Legal experts have warned that a recent Supreme Court decision could lead to an increase in the most vulnerable people – including families with children under five – becoming street homeless.

In a recent case, the Supreme Court ruled that there is “no need” for a possession order to evict homeless people from temporary accommodation while the occupants await their local authority’s decision on whether or not to provide interim accommodation. The county court grants landlords a possession order, which ends an occupant’s legal rights to live in the property.

Expensive rental costs and a lack of available legal aid mean that some evicted families have no choice but to sleep rough.

Wendy Pettifer, a solicitor who represents homeless people for the Hackney Community Law Centre, condemned the ruling:

“[The Supreme Court’s ruling] protects the purse of profiteering landlords and hoteliers who charge astronomical rates to accommodate the homeless as contractual licensees,” she said.

The ruling, she explained, means that homeless people can be evicted from their temporary accommodation without due process: “There is no longer any safety net.”

Redbridge Council deemed Ellie Johnson (not her real name), a mother-of-two, to be unsuitable for interim housing.

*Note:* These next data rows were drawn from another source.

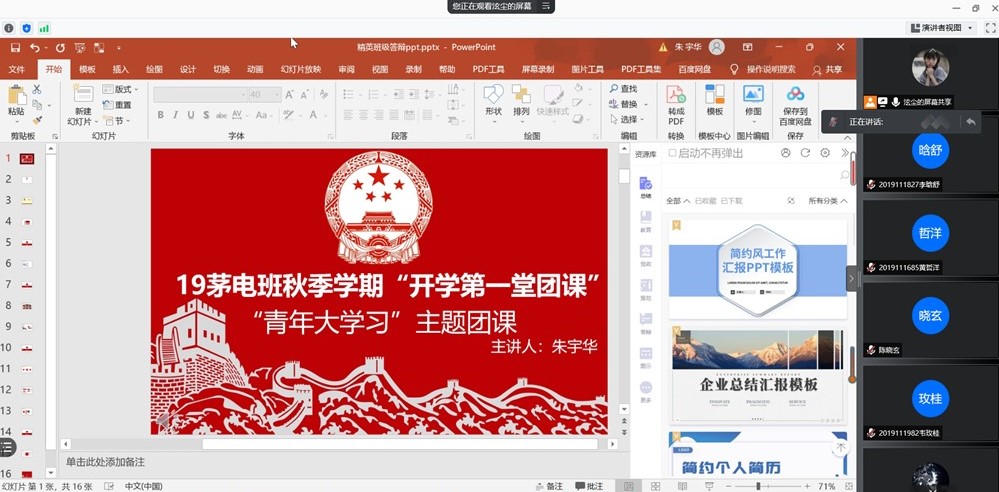Image resolution: width=999 pixels, height=492 pixels.
Task: Click the refresh icon in resource panel
Action: point(805,153)
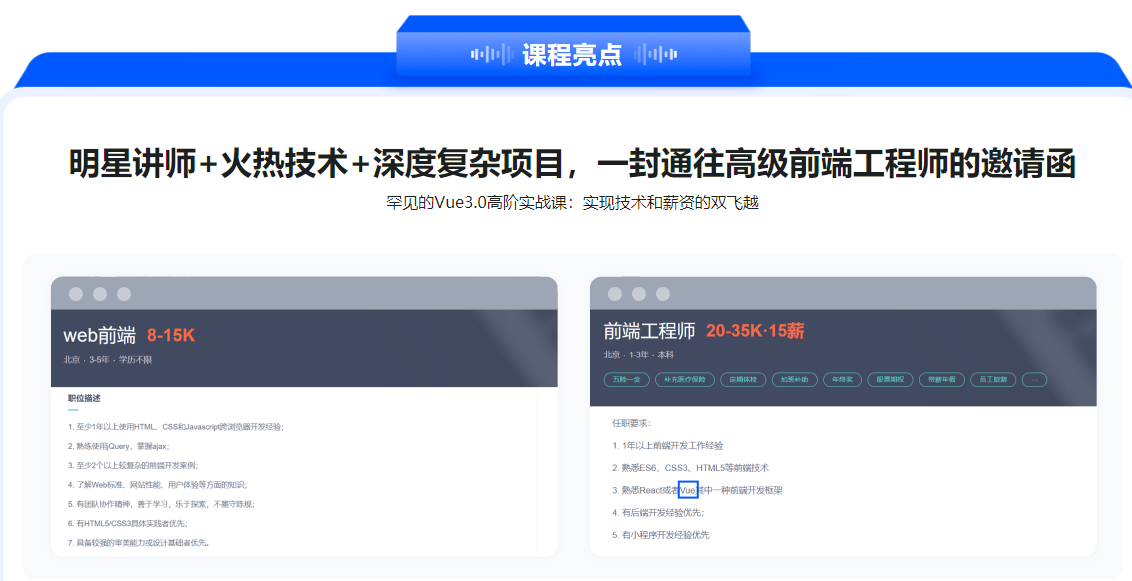Click the first window dot on the 前端工程师 card
The height and width of the screenshot is (581, 1132).
pos(614,293)
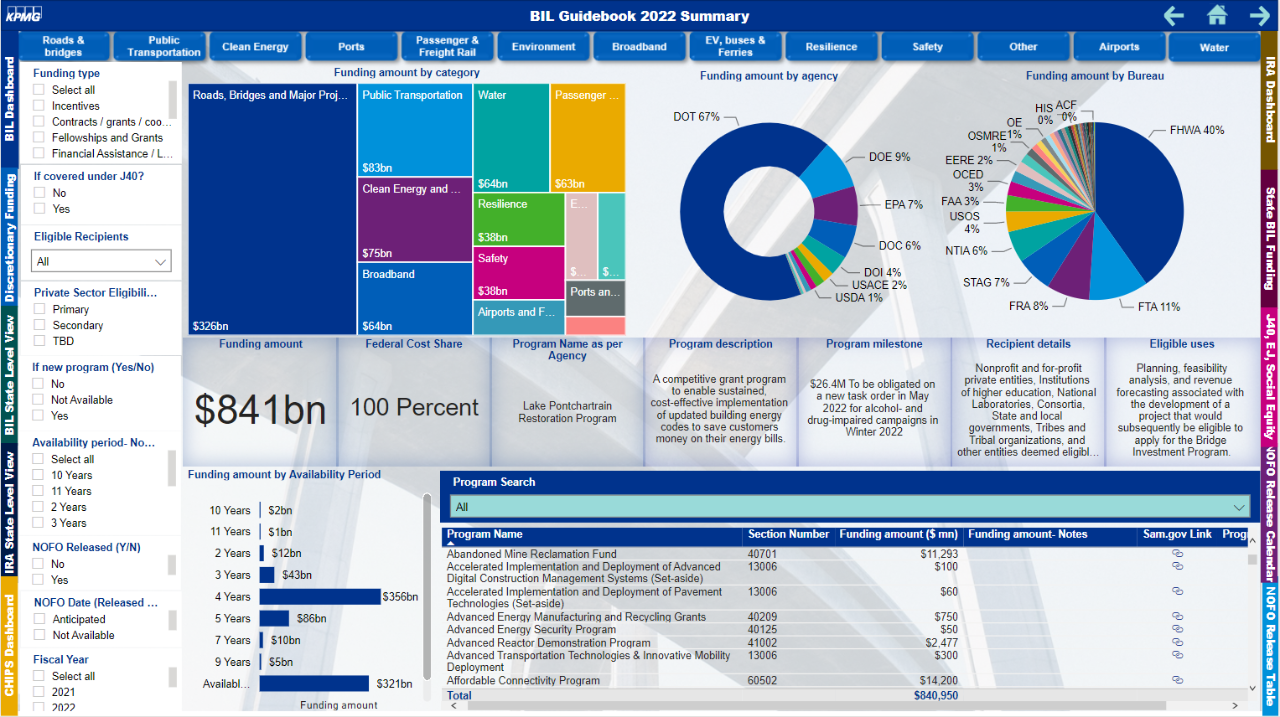Click the back arrow navigation icon
1280x717 pixels.
point(1174,15)
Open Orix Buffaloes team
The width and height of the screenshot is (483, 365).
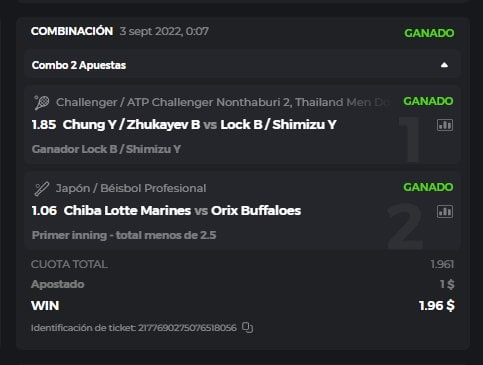256,211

She was forced to leave her temporary accommodation immediately.

Wendy Pettifer, who has been representing Ellie, added: “Due to legal aid cuts, Ellie was unable to find a solicitor to help her challenge a decision of intentional homelessness made by Redbridge Council in April 2014.

“She now forced to live with her elderly father and two siblings in a two-bedroom house in Haringey, where she sleeps with her husband and children in the living room. Haringey Social Services have refused to help her.”

The situation can be even more stark for migrants. One worker at a London-based migrant centre said that she regularly worked with families who were turned away from homelessness services. One family she had worked with spent the night sleeping on the floor of a church, the other in a stairwell.

However, William Flack, who works for TV Edwards Solicitors and was involved in the original legal case with the Supreme Court, disputes the court’s decision and is appealing to the European Court of Human Rights to intervene.

“People in temporary accommodation deserve respect to be shown to their home and it shouldn’t be taken away from them without a tribunal,” he said.